A new report from Royal LePage suggests that while Montreal's real estate market might start to cool down, home prices are still projected to increase more overall than any other market in Canada.

The company recorded a 21.7% year-over-year increase in the "aggregate price of a home" ("a weighted average of the median values of all housing types collected") in the Montreal area in the second quarter of 2021, bringing it to $514,000.

Editor's Choice: Downtown Montreal Transformed Into New York City For A Movie Shooting (PHOTOS)

The good news is that "the peak of home price increases should be behind us," according to Royal LePage Quebec Vice-President Dominic Saint-Pierre.

The less good news: the company forecasts a 17.5% year-over-year aggregate home price increase in the fourth quarter — "the highest of all forecasted regions in the country," the report states.

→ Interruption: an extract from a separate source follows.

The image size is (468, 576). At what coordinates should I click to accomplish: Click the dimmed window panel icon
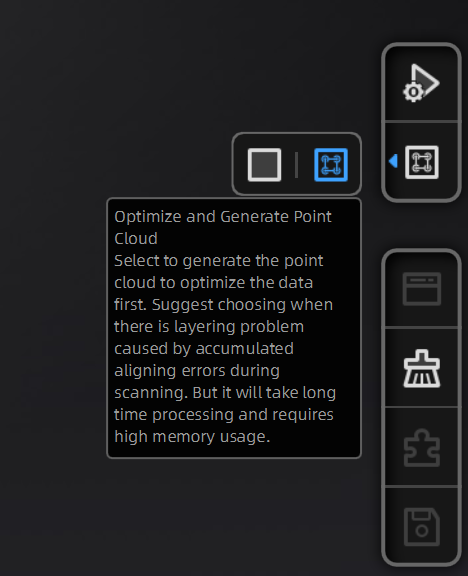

For comparison, Royal LePage forecasts a 14.5% year-over-year increase in the Toronto area, a 15% increase in the Vancouver area and a 7.5% increase in the Calgary area.

Saint-Pierre offered some reassurance, however.

"Real estate, like many other economic drivers, is cyclical," he said, explaining that the steep price increase of the last year "was spurred by an unprecedented health crisis."

"The return to more moderate appreciation rates will occur naturally as the economy regains balance and people develop post-pandemic consumer habits."